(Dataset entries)

========================================================================

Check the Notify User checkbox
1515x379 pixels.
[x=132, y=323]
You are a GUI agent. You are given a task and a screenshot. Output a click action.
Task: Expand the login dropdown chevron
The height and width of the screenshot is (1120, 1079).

========================================================================

* [WHAT YOU SHOULD DO] Print every entry exactly as written.

* [RESULT OF THIS EXERCISE]
Check the Notify User checkbox
1515x379 pixels.
[x=132, y=323]
You are a GUI agent. You are given a task and a screenshot. Output a click action.
Task: Expand the login dropdown chevron
The height and width of the screenshot is (1120, 1079).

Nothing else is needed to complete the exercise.